Another room lay just ahead, with several others leading off it. Gabe was shaking and Church put an arm around his shoulders to comfort him.

‘Are they gone?’ Gabe brushed imaginary spiders from his arms.

‘The fact they’re here shows we’re exactly where we should be,’ Church said. ‘You sure you’re up to going on? It could get worse.’

‘Worse?’ Gabe laughed hollowly. ‘Yes. ’Course.’ The thought of Marcy drove Gabe on. Church wondered sadly how Gabe would cope when he discovered the inevitable.

In the next room they discovered the engineer’s body. The random brutality of the slaughter suggested the trademark of the Libertarian. In the room beyond, there were more signs of the ruins that lay a few feet above their heads. Someone had been excavating. Intricately carved columns had been uncovered, twisted faces and curling snakes hinting at ancient belief systems.

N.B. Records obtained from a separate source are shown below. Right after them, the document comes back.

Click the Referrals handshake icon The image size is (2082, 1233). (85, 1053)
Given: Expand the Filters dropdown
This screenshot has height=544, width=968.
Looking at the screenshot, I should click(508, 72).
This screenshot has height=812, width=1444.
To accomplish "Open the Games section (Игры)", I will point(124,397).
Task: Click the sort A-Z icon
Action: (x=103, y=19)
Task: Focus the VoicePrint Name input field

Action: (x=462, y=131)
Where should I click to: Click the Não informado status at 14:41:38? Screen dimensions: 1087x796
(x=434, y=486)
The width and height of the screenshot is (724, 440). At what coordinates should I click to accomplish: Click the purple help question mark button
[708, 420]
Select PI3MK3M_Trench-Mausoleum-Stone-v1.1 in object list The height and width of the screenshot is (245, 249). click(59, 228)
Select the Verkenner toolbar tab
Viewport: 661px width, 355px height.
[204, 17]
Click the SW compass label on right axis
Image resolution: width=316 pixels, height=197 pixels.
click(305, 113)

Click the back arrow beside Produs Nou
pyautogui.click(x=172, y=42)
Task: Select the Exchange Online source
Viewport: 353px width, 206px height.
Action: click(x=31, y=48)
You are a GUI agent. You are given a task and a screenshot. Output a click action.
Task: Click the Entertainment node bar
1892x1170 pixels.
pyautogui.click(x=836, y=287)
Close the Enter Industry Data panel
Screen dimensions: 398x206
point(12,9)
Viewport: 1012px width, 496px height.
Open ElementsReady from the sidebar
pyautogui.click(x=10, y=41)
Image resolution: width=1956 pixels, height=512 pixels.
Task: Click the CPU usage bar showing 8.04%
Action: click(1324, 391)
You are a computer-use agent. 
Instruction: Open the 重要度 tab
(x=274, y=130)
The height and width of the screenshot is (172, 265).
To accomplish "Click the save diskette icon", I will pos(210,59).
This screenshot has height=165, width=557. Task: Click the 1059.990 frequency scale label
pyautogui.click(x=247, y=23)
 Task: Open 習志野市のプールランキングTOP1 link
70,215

Between the columns was a flat stone wall.

‘Now what?’ Gabe said.

Church stared at the blank wall. Amidst all the detailed carvings, it appeared out of place. As his adrenalin buzz subsided, he became aware of another sensation, out of place in the dank, oppressive tunnels: the electricity that was an unmistakable sign of the Blue Fire. He narrowed his eyes and focused intently. Gradually thin tracings of blue fell into relief on the floor and walls that reminded him of the first time he recalled seeing the effect at Boskawen-Un. The lines of power became stronger, converging on the blank wall at a point in the centre where they formed a continually revolving circle. Church pressed his hand into the centre of the circle. He felt the fire crackle around his fingers, almost a greeting. Instantly there was a shaking in the earth and more streams of soil fell from the ceiling. With a judder the wall pulled itself apart to reveal another tunnel behind, big enough to walk along upright. Gabe gave Church an uncertain look and then they both entered. The wall closed behind them with a worrying note of finality.